Portugal’s coalition parties have closed ranks to reject requests from the opposition to extend the submarine enquiry.
Calls for certain government officials to be interviewed a second time were rejected - music to the ears of the deputy prime minister Paulo Portas who oversaw the military purchases in 2004 when Minister of Defence.
The curtailment of the enquiry, it is out of time but incomplete, led to opposition accusations that the conclusion to the enquiry broke new parliamentary records for speed.
The opposition commented as one that Paulo Portas knew more than he had let on when interviewed as part of the current enquiry.
Also, that the Secretary of State for Fiscal Affairs Paulo Nuncio was deeply involved in the affair.

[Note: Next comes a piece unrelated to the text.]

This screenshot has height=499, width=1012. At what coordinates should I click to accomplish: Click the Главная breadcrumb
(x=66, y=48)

Nuncio in 2004 was working for the Austrian Steyr company as a lawyer, a company later acquired by General Dynamics which provided the armoured vehicles to Portugal's military. Nuncio is accused by Portuguese businessman Francisco Pita of Fabrequipa of pushing him to agree to fake contra deals but the report does not go as far as accusing anyone of taking bribes despite the parallel German trial proving that bribes were paid.

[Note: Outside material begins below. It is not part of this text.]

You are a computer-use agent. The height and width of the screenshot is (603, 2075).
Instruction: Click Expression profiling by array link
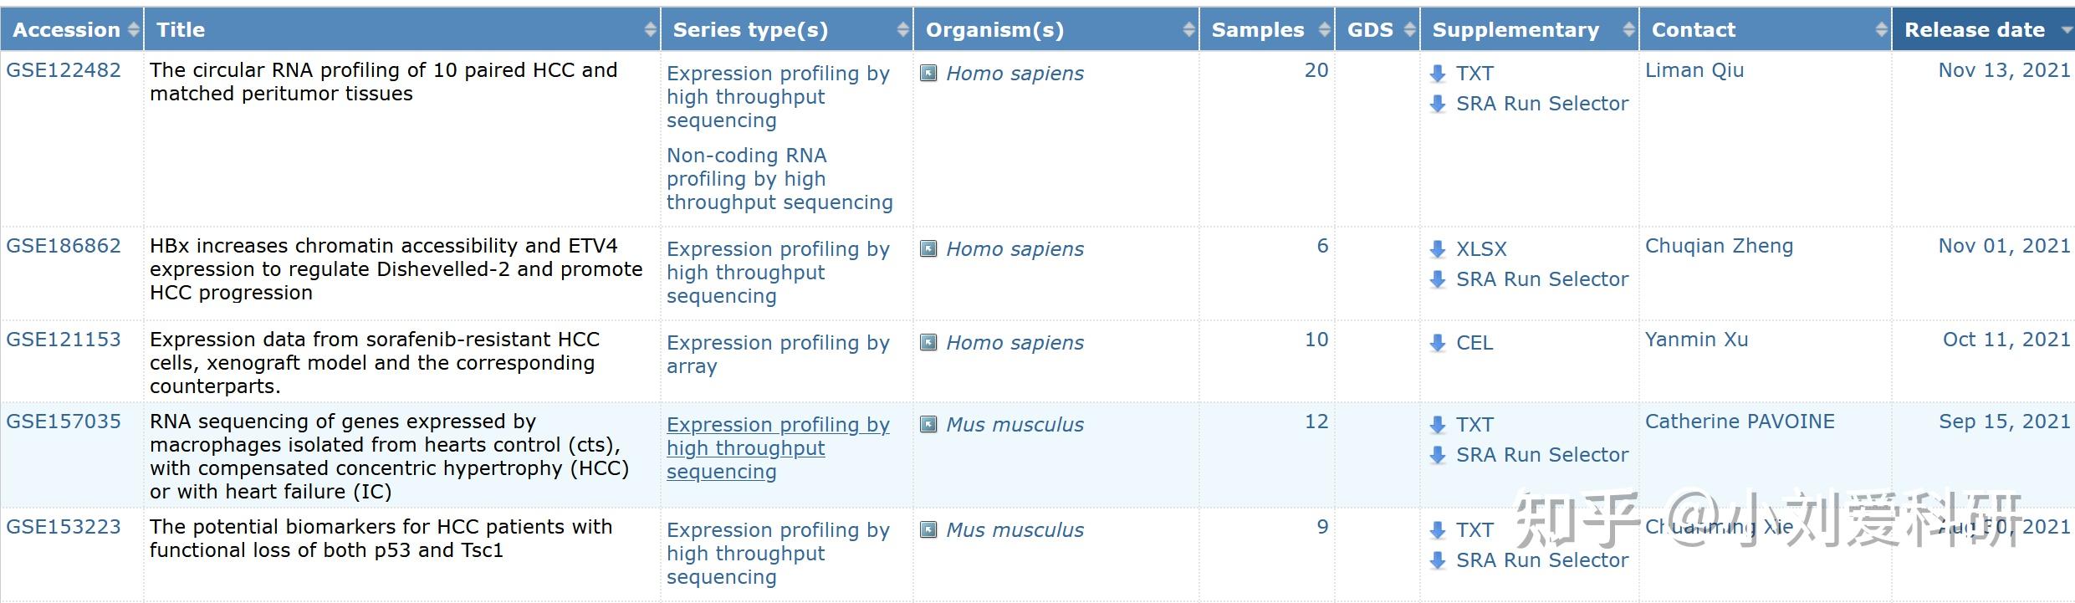pos(778,355)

The submarine purchases went through with a bribery package of €30 million, €5 million of which is now known to have found its way into the accounts of Espirito Santo family members after a worldwide series of transfers via Escom. The payment was referred to by Ricardo Salgado as 'commission.'
The armoured vehicle purchases also are under suspicion with bribes of €10 million linked to the deal.
DCIAP criminal investigators have a copy of the report sent to the former Minister for the Economy Álvaro Santos Pereira in which it is alleged that that those involved in these defence contracts committed fraud and took bribes.
The Left Bloc’s João Semedo said the enquiry will go down in parliamentary history as the most rapid ever, while the Communist Party’s Jorge Machado spoke of a "hoax" and a "scam."
The socialist José Magalhães said that suspicions continue to surround members of the current government.
Coalition members said the enquiry had been a long and thorough one and accused the opposition of taking political advantage just because they did not like the results.
The parliamentary inquiry had a deadline of 120 days but this already has been extended twice, first due to the holidays, secondly to allow time for written responses from former prime ministers Barroso and Guterres.
The results still are not complate as there are missing documents and transcripts to be added to the report according to the committee chairman Telmo Correia who confiormed that despite "165 hours of meetings," 17 transcripts are incomplete.
Telmo Correira said her request to visit one of the sumbmarines as part of her enquiry has been denied by the Chief of Staff of the Navy.
The German trial discovered that a Portuguese Admiral has received €1 million, which may explain the reticence of the Navy to allow meddling politicians aboard.
Social Democrat Monica Ferro will delivered a draft of the findings today and parliamentary groups have until October 7 to suggest changes.
The discussion and vote on the report is scheduled for October 8 and will be voted on by the assembly on 17 October.
Certainties are that bribes were paid by the Germans and is likely that various Portuguese received them.
If this long and expensive enquiry arrives at muddled conclusions and names no names, and if the public prosecutor fails to start criminal procedings against those that took bribes, the public will have right to give up believing that justice exists in Portugal, or if it does, it is only for the lower ranks.